La Salle basketball legend Tom Gola gets his due in a new book | Mike Jensen
A La Salle graduate wrote about the life of La Salle’s most illustrious basketball alum, the man whose NCAA career rebounding mark of 2,201 has stood for over 60 years.
The book got inside his head, the idea of it. David Grzybowski had gone to La Salle, graduated in 2013. That was the year, of course, the Explorers went to the Sweet 16 of the NCAA Tournament. That wasn’t the book Grzybowski had in his head.
The Explorers played inside Tom Gola Arena. That was the book. Tom Gola.
“A month before the A-10 tournament, I was doing a project of the history of the La Salle Explorers mascots for a senior video project,’’ Grzybowski said. He was at the school’s archives, talking to the long-time archivist, Brother Joseph Grabenstein, who had been filling a box for years in his basement enclave in College Hall. The box was full of Tom Gola.
That day, Grabenstein mentioned to Grzybowski he was going to see Gola that weekend.
Grzybowski isn’t a shy guy. He’s willing to push a bit, which comes in handy. After graduation, he got in the television sports journalism business.
“Can I come with you? Grzybowski asked about the Gola visit. “Can I write a story for the Collegian?”
The answer, it turned out, was yes. That day, this Christian Brother also said something else.
“I don’t even know if it was to me,’’ Grzybowski said. “He said out loud, ‘Someone should write a book about Tom Gola.’ ‘’

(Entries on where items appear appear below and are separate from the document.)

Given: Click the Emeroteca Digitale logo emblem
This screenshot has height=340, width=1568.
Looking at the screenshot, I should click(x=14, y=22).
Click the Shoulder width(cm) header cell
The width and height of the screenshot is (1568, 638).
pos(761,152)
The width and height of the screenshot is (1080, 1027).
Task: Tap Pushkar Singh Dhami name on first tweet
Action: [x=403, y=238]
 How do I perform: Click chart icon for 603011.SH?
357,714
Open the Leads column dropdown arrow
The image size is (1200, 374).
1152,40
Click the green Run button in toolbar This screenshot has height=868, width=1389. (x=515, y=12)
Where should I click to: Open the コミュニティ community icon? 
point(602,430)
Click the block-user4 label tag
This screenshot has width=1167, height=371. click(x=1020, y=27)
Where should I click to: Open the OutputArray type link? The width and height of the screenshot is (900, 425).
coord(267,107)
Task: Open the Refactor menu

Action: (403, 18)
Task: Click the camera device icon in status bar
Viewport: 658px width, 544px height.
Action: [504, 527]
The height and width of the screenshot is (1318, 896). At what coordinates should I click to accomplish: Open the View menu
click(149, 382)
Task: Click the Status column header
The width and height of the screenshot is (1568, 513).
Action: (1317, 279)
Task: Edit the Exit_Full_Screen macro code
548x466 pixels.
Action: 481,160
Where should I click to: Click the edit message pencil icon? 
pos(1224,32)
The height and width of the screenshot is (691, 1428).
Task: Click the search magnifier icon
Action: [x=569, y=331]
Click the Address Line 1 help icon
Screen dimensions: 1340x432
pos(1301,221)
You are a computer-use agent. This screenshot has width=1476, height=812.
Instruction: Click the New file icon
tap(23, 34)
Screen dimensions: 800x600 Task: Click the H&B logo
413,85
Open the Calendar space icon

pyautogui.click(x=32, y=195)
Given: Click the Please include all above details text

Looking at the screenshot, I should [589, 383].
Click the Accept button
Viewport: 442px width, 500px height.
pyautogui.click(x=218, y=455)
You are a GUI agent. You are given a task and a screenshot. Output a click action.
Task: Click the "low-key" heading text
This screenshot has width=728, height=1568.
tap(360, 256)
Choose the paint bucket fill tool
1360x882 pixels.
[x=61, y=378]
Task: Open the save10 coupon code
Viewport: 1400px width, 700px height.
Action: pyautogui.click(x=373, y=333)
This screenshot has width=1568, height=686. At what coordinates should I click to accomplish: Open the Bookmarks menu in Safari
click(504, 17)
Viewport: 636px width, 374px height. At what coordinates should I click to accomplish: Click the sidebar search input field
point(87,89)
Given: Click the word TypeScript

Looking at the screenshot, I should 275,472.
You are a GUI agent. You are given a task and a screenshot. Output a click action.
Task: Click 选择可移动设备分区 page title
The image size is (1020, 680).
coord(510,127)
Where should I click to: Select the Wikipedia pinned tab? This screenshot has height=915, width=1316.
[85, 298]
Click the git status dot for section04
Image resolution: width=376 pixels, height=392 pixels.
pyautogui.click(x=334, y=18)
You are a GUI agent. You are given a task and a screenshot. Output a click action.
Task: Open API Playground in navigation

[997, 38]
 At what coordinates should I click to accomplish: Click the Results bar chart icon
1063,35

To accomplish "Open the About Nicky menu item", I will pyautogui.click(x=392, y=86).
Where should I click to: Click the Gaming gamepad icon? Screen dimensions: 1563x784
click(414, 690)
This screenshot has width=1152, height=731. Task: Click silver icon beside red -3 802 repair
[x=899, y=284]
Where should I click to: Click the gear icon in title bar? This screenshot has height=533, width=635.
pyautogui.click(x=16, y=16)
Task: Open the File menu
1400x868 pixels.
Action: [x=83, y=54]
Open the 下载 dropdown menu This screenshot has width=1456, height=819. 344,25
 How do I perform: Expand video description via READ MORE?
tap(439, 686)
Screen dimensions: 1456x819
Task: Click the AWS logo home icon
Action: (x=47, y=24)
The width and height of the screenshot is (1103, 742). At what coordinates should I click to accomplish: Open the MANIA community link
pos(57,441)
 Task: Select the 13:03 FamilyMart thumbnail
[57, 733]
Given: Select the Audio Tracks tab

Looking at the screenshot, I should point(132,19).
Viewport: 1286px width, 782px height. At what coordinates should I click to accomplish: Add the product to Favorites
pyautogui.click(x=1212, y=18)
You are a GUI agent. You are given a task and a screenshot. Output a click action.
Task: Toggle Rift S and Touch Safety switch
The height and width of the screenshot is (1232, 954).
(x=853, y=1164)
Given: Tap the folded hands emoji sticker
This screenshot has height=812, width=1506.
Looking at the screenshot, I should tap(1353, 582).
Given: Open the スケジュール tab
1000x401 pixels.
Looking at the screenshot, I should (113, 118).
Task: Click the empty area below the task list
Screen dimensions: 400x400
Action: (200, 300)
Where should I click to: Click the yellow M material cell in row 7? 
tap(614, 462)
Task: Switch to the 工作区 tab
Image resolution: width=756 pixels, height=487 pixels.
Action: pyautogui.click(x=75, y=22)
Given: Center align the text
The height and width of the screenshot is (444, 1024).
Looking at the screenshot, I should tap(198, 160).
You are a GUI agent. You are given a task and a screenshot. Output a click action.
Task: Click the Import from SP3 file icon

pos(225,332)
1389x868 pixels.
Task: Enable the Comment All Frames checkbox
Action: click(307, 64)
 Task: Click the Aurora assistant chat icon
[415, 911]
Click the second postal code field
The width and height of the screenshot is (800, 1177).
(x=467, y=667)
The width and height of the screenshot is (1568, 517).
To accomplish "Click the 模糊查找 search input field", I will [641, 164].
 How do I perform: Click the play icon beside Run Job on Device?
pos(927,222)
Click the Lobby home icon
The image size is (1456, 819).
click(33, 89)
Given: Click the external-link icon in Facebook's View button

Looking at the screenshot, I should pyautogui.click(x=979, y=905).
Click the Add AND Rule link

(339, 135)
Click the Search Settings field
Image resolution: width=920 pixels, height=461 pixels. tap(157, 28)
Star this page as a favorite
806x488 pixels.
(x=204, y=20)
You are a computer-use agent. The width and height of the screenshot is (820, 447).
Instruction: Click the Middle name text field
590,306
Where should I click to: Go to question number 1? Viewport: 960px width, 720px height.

Almost six years later, a book is out, Mr. All-Around, the LIfe of Tom Gola, by David Grzybowski. A La Salle graduate wrote about the life of La Salle’s most illustrious basketball alum, the man whose NCAA career rebounding mark of 2,201 has stood for over 60 years, with nobody getting within 400 rebounds of it over the last 40 years.
That’s impressive? As a rookie with the Philadelphia Warriors in 1955-56, Gola basically played point guard as the team won the NBA title.
That’s Magic Johnson before Magic Johnson was born type stuff -- again, career NCAA rebounding leader. Rookie point guard for NBA champions.
Mr. All-Around.
Of course, that name went far beyond the court, as Gola career included a brief successful stint as La Salle’s coach, as a businessman, and famously as controller of the City of Philadelphia.
Still, a statue of Gola graces the arena with his name on it because of his feats as a ballplayer. That’s the spine of Grzybowski’s book, this singular career.
Grzybowski did accompany Grabenstein to Gola’s house in 2013, the year before Gola died. A stroke had made it difficult for Gola to speak, but this son of a policeman from the Olney section of Philadelphia explained to the La Salle undergraduate, “I was born with these hands. They were given to me by God.”
The book was, in a sense, a labor of love.
“I kind of want to share this,’’ Grzybowski said. “I had moved down to Raleigh.”
He had a TV job.
“I got engaged on a Wednesday,’’ Grzybowski said. “A couple of days later, I got laid off. My now-wife talked to me -- I think she even told me that night, ‘You’re going to finish the book.’ I just put my head down.”
So that’s what he did. He already had gotten about 60 percent through it, he said. For the next four or five months, he got to the end.
“It was like a perfect storm -- now I have time to finish this,’’ Grzybowski said.
Tom Gola’s wife, Caroline, was beyond helpful as Grzybowski dug into the research.
“She would give a number -- I think she had Bob Cousy’s number and it was the same number,’’ he said. “She’s like family to me now. She came to my wedding.”
At Tom Gola’s funeral, Grzybowski sat next to Brother Joseph Grabenstein, who gave the eulogy that day, a spectacular tour through Gola’s life. The pastor quoted Longfellow. "Not in the clamor of the crowded street, not in the shouts and plaudits of the throng, but in ourselves, are triumph and defeat."
Sitting there in the second row, just behind the family,Grzybowski remembers telling himself, “I’m meant to write this book.”
Everybody helped, even people he met at the funeral home, since such endeavors become a group project of sorts, a legacy at the center of it.
The reason the book was important, Grzybowski said, he came to realize as a student at La Salle, other students really didn’t know the man. He was just a name on a building.
“I don’t think people know Gola,’’ Grzybowski said.
He’ll take you back to a different time and place, seven children in a little rowhouse, a father who also moonlighted as a mechanic, who was rarely seen except for summer sojourns to Wildwood.
Of a boy who rose to the top.
“No one, including Cousy, no one said a bad word about Gola,’’ Grzybowski said. “At one point, I said, ‘I know this guy isn’t Saint Gola. No one is perfect.’ ‘’
His own admiration never wavered, the author made clear. The book is out now, published by Temple University Press. The title, Grzybowski decided, just fit. There’s no sense denying the obvious.